→ GIVEN REQUEST
Reproduce word for word the lines of the rows below, from the line containing "Task: Choose Générer un certificat" through the end of the rows, both ends included. Omit the pictures.

→ DATA EXCERPTS

################

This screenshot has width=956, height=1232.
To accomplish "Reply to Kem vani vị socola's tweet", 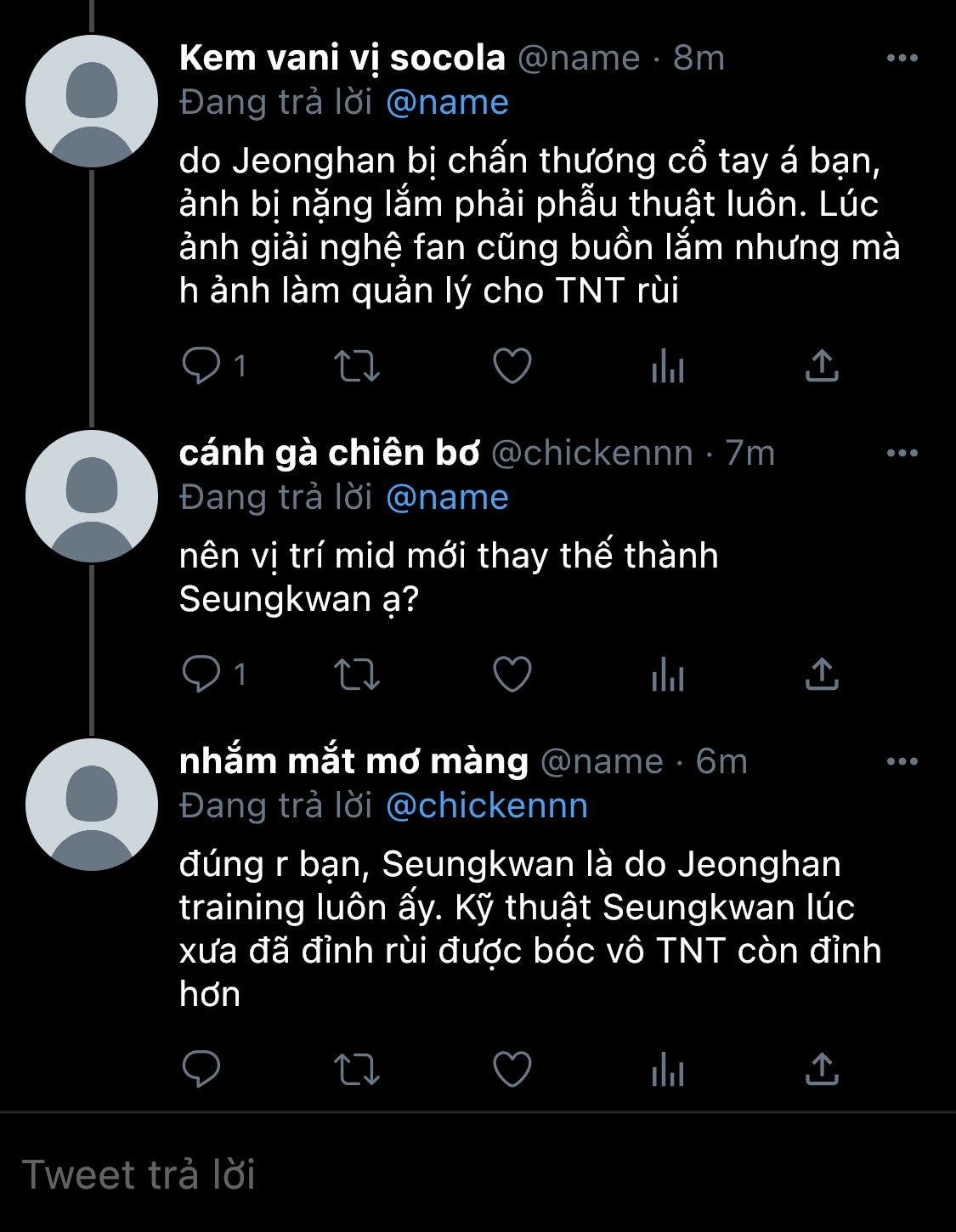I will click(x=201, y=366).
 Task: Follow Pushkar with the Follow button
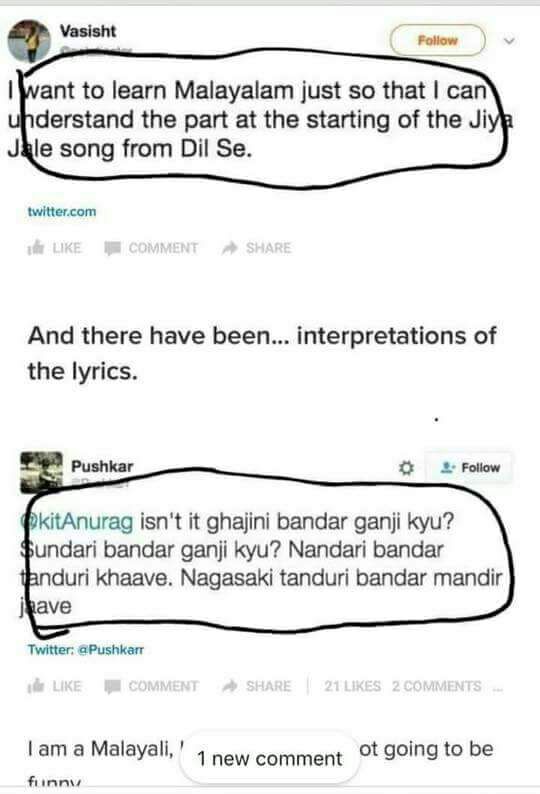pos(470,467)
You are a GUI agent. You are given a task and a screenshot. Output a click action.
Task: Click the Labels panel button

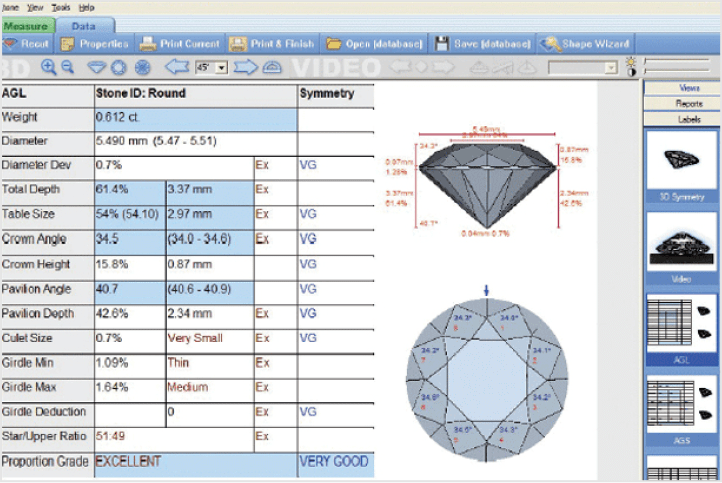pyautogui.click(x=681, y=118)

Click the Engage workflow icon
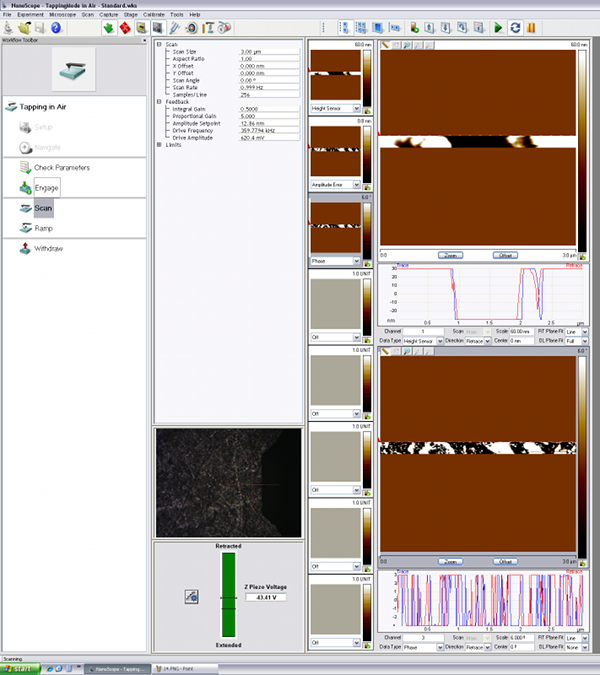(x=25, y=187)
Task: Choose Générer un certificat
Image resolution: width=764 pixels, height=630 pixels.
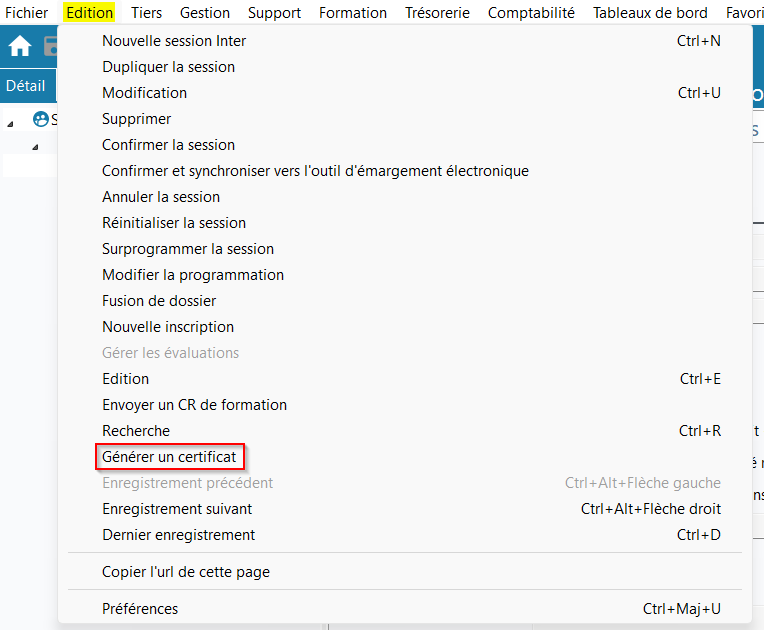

################

→ ANSWER IN FULL
Task: Choose Générer un certificat
Image resolution: width=764 pixels, height=630 pixels.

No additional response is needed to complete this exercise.